- [Your objective]: Please give back only the lines below from the one containing "Task: Click the sender address input field" to the one containing "Click the open", each repeated word for word, both ends included.

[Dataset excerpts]
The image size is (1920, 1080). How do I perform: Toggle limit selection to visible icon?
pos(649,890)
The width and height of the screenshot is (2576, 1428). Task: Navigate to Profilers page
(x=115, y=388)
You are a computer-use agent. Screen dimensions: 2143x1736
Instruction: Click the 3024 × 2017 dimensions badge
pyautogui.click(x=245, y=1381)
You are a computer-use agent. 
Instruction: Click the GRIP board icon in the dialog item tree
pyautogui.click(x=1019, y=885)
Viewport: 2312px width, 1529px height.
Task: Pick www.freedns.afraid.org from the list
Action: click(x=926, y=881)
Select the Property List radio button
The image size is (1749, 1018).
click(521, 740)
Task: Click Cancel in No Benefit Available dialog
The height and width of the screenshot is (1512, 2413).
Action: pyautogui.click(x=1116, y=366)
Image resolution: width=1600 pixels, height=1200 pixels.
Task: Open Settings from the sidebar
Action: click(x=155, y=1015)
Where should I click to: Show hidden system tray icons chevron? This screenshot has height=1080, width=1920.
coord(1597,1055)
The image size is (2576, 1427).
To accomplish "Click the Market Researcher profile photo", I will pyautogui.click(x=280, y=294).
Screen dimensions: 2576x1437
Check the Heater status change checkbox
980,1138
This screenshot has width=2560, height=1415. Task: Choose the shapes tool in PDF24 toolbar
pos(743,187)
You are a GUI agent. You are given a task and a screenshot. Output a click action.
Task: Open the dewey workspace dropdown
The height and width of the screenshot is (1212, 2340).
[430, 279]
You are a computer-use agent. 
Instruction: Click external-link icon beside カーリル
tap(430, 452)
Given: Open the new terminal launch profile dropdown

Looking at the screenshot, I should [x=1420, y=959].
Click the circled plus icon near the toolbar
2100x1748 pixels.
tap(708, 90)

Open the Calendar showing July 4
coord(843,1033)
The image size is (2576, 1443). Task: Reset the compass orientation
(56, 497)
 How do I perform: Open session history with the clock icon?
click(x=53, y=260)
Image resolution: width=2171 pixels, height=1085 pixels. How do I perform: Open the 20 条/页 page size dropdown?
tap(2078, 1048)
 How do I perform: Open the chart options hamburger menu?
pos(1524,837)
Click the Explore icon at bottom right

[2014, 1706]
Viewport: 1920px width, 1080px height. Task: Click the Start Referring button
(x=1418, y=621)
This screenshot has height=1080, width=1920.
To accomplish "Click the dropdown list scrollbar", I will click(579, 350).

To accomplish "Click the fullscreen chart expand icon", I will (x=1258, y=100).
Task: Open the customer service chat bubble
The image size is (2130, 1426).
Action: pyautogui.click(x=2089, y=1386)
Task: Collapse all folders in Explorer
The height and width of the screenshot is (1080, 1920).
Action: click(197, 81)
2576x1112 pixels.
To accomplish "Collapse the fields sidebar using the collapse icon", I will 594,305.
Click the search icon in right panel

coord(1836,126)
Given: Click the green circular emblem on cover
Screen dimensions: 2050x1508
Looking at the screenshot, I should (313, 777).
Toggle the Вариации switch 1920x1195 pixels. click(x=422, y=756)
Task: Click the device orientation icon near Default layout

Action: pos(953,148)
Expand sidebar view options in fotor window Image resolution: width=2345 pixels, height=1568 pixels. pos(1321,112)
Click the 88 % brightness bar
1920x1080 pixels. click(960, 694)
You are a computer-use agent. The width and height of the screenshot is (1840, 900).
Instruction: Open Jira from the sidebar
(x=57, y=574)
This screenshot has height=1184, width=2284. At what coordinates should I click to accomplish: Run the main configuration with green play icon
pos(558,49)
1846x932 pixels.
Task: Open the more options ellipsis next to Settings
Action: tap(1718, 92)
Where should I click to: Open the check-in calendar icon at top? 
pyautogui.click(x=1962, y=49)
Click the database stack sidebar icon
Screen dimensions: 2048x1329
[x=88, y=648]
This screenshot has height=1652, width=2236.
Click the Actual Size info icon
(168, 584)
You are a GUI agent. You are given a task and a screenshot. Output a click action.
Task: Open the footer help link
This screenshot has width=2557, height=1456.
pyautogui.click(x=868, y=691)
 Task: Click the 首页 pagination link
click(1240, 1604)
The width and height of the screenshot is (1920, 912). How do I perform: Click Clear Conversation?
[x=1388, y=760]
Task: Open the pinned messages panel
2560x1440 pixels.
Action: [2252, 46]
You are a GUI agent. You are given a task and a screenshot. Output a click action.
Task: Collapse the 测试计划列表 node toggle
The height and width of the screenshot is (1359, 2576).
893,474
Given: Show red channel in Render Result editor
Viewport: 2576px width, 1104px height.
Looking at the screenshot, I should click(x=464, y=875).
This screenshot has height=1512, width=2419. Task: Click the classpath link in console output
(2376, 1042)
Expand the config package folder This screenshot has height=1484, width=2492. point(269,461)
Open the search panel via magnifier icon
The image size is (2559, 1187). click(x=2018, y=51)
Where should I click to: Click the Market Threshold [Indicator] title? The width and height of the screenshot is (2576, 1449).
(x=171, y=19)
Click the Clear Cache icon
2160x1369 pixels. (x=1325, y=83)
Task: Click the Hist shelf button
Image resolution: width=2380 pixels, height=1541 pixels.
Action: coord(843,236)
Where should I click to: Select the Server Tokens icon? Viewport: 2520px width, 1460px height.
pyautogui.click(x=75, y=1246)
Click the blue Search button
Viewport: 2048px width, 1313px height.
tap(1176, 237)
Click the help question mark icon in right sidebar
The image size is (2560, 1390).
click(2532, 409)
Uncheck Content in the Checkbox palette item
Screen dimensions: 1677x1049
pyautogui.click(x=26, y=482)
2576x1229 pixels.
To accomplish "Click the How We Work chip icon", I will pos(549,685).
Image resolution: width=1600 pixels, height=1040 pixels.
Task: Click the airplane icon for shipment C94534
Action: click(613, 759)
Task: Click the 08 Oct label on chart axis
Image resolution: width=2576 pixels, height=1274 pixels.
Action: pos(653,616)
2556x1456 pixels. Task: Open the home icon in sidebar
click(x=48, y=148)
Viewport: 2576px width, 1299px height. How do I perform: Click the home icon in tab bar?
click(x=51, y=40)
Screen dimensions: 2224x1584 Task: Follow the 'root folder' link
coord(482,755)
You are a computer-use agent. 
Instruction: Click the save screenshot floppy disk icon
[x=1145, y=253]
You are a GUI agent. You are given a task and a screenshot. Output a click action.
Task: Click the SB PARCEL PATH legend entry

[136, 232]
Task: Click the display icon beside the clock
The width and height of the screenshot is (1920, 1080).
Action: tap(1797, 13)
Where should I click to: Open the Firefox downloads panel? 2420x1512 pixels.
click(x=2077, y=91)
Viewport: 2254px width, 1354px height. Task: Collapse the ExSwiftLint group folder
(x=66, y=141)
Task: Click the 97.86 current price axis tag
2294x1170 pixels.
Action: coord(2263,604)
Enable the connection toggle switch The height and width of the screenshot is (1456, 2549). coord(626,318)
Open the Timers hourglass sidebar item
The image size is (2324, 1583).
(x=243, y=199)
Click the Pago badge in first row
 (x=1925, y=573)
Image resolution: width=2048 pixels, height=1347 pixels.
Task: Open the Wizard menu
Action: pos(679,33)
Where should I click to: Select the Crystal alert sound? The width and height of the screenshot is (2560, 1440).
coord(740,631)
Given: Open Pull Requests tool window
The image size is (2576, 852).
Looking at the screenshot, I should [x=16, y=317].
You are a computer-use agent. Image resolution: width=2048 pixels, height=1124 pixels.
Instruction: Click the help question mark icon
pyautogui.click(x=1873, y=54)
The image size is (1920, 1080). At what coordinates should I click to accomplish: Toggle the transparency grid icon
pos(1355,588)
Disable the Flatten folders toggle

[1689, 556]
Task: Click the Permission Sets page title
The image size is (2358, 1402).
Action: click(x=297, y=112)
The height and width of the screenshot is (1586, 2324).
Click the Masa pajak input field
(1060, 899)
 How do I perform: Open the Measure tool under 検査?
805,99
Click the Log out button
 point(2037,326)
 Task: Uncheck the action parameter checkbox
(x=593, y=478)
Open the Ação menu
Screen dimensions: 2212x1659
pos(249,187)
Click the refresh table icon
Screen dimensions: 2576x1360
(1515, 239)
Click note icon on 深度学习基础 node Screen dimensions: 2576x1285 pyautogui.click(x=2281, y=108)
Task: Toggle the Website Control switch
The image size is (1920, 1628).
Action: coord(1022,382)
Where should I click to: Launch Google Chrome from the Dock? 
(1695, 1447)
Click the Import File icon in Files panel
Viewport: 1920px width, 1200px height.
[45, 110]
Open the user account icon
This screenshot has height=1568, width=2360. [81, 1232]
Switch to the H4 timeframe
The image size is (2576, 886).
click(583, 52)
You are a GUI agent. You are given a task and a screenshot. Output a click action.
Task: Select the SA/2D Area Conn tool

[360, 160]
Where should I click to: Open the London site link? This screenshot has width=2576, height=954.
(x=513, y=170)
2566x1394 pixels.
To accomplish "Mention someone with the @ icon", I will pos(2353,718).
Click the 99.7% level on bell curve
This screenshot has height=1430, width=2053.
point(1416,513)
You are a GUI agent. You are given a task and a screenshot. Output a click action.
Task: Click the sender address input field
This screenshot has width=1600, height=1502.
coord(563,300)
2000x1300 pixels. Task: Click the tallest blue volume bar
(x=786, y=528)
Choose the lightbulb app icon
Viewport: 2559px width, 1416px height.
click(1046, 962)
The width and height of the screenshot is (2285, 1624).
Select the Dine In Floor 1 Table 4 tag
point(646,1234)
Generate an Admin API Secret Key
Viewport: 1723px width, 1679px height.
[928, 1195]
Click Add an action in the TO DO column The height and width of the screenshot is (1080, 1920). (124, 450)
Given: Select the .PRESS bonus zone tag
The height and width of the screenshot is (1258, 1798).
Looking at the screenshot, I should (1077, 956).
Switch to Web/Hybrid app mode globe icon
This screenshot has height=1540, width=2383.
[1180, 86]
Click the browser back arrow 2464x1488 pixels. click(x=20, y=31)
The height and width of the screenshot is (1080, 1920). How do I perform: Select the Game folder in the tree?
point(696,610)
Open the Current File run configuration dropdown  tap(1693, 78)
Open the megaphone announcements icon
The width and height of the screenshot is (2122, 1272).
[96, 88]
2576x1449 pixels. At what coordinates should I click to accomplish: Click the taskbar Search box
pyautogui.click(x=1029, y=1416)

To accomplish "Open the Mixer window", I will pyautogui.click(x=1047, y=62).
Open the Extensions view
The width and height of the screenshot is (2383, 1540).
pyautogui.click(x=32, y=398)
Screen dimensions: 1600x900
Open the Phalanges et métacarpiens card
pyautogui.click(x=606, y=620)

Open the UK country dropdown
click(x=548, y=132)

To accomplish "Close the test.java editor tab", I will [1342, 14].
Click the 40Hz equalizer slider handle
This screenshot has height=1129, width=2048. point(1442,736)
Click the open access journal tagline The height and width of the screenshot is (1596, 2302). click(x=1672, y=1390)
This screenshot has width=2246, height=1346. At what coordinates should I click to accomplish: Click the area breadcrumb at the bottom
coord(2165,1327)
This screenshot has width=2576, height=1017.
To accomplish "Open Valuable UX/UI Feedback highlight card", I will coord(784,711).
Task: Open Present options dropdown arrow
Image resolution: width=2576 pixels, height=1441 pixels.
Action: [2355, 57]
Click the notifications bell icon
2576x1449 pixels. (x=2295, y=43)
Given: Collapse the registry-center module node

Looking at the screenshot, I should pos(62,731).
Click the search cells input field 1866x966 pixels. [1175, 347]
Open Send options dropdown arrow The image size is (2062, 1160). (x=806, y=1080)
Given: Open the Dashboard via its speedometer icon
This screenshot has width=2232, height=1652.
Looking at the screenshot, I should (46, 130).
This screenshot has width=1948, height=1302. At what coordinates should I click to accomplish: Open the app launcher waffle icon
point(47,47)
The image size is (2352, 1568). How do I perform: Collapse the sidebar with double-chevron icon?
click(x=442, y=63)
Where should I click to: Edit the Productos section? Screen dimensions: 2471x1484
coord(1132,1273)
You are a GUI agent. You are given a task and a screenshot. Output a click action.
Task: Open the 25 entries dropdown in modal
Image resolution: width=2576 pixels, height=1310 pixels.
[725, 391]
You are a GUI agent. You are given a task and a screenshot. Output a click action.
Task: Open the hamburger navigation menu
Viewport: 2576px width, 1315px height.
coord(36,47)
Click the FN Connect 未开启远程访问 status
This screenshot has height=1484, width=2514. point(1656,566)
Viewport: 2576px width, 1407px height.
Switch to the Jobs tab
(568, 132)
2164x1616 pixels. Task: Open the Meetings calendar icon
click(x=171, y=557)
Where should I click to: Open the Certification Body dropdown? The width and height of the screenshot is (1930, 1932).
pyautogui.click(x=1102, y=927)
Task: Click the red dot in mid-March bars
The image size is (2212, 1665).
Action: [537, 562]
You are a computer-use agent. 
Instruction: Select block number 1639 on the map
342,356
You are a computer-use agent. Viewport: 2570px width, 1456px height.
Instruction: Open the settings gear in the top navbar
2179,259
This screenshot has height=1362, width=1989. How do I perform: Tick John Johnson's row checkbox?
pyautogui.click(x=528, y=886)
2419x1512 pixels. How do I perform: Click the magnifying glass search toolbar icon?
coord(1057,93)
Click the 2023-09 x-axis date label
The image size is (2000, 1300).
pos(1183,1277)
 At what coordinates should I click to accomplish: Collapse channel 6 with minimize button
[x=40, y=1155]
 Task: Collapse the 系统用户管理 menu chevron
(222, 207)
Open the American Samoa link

- [Written solution]:
Task: Click the sender address input field
This screenshot has width=1600, height=1502.
coord(563,300)
2000x1300 pixels. Task: Click the tallest blue volume bar
(x=786, y=528)
Choose the lightbulb app icon
Viewport: 2559px width, 1416px height.
click(1046, 962)
The width and height of the screenshot is (2285, 1624).
Select the Dine In Floor 1 Table 4 tag
point(646,1234)
Generate an Admin API Secret Key
Viewport: 1723px width, 1679px height.
[928, 1195]
Click Add an action in the TO DO column The height and width of the screenshot is (1080, 1920). (124, 450)
Given: Select the .PRESS bonus zone tag
The height and width of the screenshot is (1258, 1798).
Looking at the screenshot, I should (1077, 956).
Switch to Web/Hybrid app mode globe icon
This screenshot has height=1540, width=2383.
[1180, 86]
Click the browser back arrow 2464x1488 pixels. click(x=20, y=31)
The height and width of the screenshot is (1080, 1920). How do I perform: Select the Game folder in the tree?
point(696,610)
Open the Current File run configuration dropdown  tap(1693, 78)
Open the megaphone announcements icon
The width and height of the screenshot is (2122, 1272).
[96, 88]
2576x1449 pixels. At what coordinates should I click to accomplish: Click the taskbar Search box
pyautogui.click(x=1029, y=1416)

To accomplish "Open the Mixer window", I will pyautogui.click(x=1047, y=62).
Open the Extensions view
The width and height of the screenshot is (2383, 1540).
pyautogui.click(x=32, y=398)
Screen dimensions: 1600x900
Open the Phalanges et métacarpiens card
pyautogui.click(x=606, y=620)

Open the UK country dropdown
click(x=548, y=132)

To accomplish "Close the test.java editor tab", I will [1342, 14].
Click the 40Hz equalizer slider handle
This screenshot has height=1129, width=2048. point(1442,736)
Click the open access journal tagline The height and width of the screenshot is (1596, 2302). click(x=1672, y=1390)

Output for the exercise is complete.